:: SUPPLIED PASSAGE ::
Investigation of mechanisms responsible for decreased susceptibility of aztreonam/avibactam activity in clinical isolates of Enterobacterales collected in Europe, Asia and Latin America in 2019.

BACKGROUND: The combination aztreonam/avibactam is currently under Phase 3 trials for the treatment of serious infections caused by Gram-negative bacteria including those with MBLs.

OBJECTIVES: To investigate the resistance mechanisms in Enterobacterales exhibiting aztreonam/avibactam MICs of ≥4 mg/L.

METHODS: Among 8787 Enterobacterales, 17 (0.2%) isolates exhibited an aztreonam/avibactam MIC of ≥4 mg/L. Isolates were sequenced and screened for β-lactamases. Sequences of porins, penicillin-binding protein 3 (PBP3) and expression levels of AmpC and AcrA were evaluated.

RESULTS: Eleven (11/4154 isolates; 0.26%) Escherichia coli, three (3/1981; 0.15%) Klebsiella pneumoniae and three (3/628; 0.5%) Enterobacter cloacae were identified. All E. coli showed either an 'YRIK' or 'YRIN' insertion in PBP3. In general, these isolates carried blaCMY and/or blaCTX-M variants, except for one isolate from Korea that also produced NDM-5 and one isolate from Turkey that produced OXA-48. Two DHA-1-producing K. pneumoniae overexpressed acrA and had a premature stop codon in either OmpK35 or OmpK36, whereas a third K. pneumoniae carried blaPER-2 and had a premature stop codon in OmpK35. All three E. cloacae expressed AmpC at levels ≥570-fold, but sequence analysis did not reveal known amino acid alterations associated with decreased avibactam binding or increased hydrolysis of β-lactams. Minor amino acid polymorphisms within OmpC, OmpF and PBP3 were noted among the E. cloacae.

CONCLUSIONS: A small number of isolates (0.2%) met the inclusion criteria. E. coli showed altered PBP3 as the most relevant resistance mechanism, whereas K. pneumoniae had multiple resistance mechanisms. Further investigations are needed to clarify resistance in E. cloacae.

:: EXERCISE DETAILS ::
Answer these questions about the aztreonam/avibactam abstract:
1. How many of the 8787 Enterobacterales had an aztreonam/avibactam MIC of ≥4 mg/L?
2. What insertion did all the E. coli show in PBP3?
3. At what level did all three E. cloacae express AmpC?

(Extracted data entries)

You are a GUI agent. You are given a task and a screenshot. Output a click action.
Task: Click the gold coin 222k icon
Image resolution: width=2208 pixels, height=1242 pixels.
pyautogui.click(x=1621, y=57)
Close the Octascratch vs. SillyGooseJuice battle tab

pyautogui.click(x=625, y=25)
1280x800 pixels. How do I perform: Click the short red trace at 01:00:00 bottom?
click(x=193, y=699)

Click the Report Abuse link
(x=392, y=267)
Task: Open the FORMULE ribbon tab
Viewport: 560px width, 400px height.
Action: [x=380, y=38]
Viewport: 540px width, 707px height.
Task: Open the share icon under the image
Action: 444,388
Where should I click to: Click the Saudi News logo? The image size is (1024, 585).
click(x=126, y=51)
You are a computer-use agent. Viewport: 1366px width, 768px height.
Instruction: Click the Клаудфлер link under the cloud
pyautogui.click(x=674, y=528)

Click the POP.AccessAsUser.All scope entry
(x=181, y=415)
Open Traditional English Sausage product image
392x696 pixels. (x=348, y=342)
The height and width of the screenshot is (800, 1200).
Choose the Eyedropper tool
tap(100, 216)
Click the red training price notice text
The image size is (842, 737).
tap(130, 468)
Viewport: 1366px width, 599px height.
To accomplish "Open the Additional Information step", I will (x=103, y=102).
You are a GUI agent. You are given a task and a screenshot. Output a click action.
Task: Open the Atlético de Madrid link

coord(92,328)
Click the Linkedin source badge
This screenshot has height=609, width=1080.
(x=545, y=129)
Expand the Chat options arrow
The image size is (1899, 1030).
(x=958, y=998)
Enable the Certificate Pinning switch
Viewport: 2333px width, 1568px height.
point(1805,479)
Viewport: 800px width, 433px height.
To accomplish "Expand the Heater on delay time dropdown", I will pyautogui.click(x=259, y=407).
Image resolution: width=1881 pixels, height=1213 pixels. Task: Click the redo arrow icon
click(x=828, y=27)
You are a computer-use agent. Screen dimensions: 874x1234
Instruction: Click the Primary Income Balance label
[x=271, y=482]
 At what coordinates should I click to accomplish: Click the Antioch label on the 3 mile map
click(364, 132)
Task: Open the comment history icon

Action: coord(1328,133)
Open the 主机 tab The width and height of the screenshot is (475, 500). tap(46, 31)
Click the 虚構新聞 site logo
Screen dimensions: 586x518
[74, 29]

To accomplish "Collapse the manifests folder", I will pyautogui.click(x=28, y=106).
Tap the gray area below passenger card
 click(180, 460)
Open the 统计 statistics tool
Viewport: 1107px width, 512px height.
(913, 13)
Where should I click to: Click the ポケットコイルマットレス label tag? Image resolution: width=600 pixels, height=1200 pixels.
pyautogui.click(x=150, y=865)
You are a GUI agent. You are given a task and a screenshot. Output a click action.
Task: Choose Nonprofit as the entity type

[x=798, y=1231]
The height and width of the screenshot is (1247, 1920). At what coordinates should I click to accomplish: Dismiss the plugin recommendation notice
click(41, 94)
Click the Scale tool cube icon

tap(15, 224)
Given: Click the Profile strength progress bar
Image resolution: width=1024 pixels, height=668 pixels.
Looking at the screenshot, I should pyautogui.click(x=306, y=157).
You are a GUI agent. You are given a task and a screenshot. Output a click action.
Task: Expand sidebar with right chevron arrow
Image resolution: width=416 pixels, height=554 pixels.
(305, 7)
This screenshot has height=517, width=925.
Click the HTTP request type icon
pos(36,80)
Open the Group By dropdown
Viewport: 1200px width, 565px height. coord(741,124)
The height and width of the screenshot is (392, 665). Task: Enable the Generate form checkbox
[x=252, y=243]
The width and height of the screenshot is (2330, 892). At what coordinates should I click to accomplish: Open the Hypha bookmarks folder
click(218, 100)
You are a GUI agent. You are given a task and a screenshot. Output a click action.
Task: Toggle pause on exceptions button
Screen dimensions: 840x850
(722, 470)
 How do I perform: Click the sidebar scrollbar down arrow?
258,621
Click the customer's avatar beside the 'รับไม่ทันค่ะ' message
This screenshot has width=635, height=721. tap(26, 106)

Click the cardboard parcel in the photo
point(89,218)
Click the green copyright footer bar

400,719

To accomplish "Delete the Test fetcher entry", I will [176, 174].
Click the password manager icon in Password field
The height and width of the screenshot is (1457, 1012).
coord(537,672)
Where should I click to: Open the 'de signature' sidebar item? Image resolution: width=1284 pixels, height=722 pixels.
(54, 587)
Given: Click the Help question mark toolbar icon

:: SOLUTION ::
1. 17 isolates (0.2%).
2. Either a 'YRIK' or a 'YRIN' insertion.
3. At levels ≥570-fold.